This albino baby elephant rescued from a poaching trap has inspired the world for its incredible strength and resilience. Below is the story.
On January 8, 2020, Khanyisa arrived in the Hoedspruit Elephant Rehabilitation and Development (HERD) in South Africa, in the worst condition. The four-month-old calf was wrapped around the head by a trap, which severed the upper lobe of the left ear and caused tears around the head, mouth, neck, and cheeks.
Somehow, she had pulled the trap out of the ground; however, the trap still wrapped tightly around her head, causing her injury as its sharp edges continuously cut and dug in her flesh.
HERD staff is unsure if she survived, given the severity of her injury and emotional distress.
“It is not clear that the albino calf’s herd abandoned her before it was arrested or after the incident. It was a miracle that she had survived very long in the wild; she becomes dehydrated, and her eyes are swollen shut due to the pressure from the trap and swelling around the baby’s head. The trauma that she experienced, though not visible to the naked eye, would certainly be much deeper than the physical pain she suffered,” HERD stated in the report.
Khanyisa’s head was swollen. She could hardly open the eyes. However, after a good night’s sleep, she wakes up looking better the next day. The bump was slightly less, and she can turn on her eyes. That was when the reserve staff caught a look at her pretty blue eyes.
While the first 2 weeks, the team focused on treating and cleaning her wound. Dr. Peter Rogers, a wildlife veterinarian, stitched her cheeks together on January 16. Two weeks later, he cut off some dead skin around her wound and sewed her right ear.

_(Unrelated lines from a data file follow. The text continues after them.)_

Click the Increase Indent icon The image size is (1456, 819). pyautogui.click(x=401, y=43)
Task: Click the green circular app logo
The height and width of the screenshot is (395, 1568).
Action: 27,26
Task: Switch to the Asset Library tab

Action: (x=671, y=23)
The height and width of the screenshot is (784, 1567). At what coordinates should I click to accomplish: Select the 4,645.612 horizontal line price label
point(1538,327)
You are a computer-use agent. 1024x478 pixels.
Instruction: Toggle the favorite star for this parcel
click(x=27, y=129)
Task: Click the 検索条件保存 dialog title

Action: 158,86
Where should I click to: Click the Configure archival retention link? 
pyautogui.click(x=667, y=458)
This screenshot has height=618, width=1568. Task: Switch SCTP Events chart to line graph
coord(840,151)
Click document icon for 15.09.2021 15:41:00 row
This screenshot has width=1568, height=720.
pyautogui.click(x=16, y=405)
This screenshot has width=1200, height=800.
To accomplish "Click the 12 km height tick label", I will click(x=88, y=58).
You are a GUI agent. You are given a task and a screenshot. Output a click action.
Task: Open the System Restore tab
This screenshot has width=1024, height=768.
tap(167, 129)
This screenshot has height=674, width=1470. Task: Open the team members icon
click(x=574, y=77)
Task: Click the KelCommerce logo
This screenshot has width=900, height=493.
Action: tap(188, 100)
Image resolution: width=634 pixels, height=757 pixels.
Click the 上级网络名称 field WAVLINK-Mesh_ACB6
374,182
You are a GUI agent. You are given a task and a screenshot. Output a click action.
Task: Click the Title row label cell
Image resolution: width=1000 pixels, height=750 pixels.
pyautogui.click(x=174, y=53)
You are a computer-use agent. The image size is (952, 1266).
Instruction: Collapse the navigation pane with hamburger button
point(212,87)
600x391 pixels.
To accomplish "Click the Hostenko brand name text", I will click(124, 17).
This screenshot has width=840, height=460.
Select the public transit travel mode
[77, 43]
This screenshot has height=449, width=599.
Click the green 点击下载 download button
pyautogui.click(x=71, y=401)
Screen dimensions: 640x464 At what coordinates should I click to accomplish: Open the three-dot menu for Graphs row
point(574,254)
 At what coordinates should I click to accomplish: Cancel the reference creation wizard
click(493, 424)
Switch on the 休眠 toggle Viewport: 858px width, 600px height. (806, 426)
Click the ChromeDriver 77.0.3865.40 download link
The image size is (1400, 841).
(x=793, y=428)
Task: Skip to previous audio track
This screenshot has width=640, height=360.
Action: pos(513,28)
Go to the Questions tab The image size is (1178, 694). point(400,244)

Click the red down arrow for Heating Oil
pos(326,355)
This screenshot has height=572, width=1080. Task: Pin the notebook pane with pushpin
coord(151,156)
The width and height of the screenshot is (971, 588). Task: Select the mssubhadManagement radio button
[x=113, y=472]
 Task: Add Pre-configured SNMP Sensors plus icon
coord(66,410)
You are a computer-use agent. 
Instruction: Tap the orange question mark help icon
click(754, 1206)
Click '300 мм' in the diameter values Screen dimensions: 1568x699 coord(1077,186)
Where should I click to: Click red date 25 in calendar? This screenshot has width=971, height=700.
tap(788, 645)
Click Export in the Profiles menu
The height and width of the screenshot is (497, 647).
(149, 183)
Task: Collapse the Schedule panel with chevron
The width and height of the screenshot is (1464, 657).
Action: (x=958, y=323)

Since the wound in her mouth healed, the calf had trouble drinking milk from the bottle, but her caregivers worked hard to get it right. They finally made it, and by the fourth week, the elephant began to complete most of her milk needs.
Thanks to the improved diet, baby elephants have achieved remarkable weight gain. Khanyisa weighed only 124 kg on arrival. But she weighed 159 kg by the end of February, meaning she had increased a total of 35 kg!
Since the baby elephant’s condition can change rapidly, Khanyisa’s caregivers will track her every movement hourly. Whenever they notice anything different from the baby elephant, the team will quickly resolve it.
The founder of HERD, Adine Roode, began treatment with stem cells on her wound to aid in the healing process’s final stages. Thankfully, it worked, and by March, all Khanyisa’s wounds healed.
When her physical recovery is complete, the staff slowly begins to put her into a new, waiting family – the rescued Jabulani elephant herd, mostly orphans.
They begin by walking into the herd’s cage during the day to get familiar with her surroundings and future family’s scent.
Jabulani was the first elephant she met, trunk to trunk. An older woman in the herd, Lundi, was determined to be Khanyisa’s adoptive mother. She then meets all of the elephants one by one until she is fully accepted into the herd!
The baby elephant also has a companion sheep named Lammie, who made its recovery and integration much more straightforward.
“At the time when we needed it the most, she gave us passion, hope, and joy, overcoming her horrible beginnings, healing the wound, overcoming illness, and being accepted. Get into a new herd of her own. The calf has relentlessly overcome all barriers with an exceptional amount of positivity and fight, and inspired us to do the same,” HERD told about Khanyisa.
This elephant’s nine-month recovery journey is genuinely heartwarming and inspiring. See Khanyisa and her friends below. Share the story with friends and your family!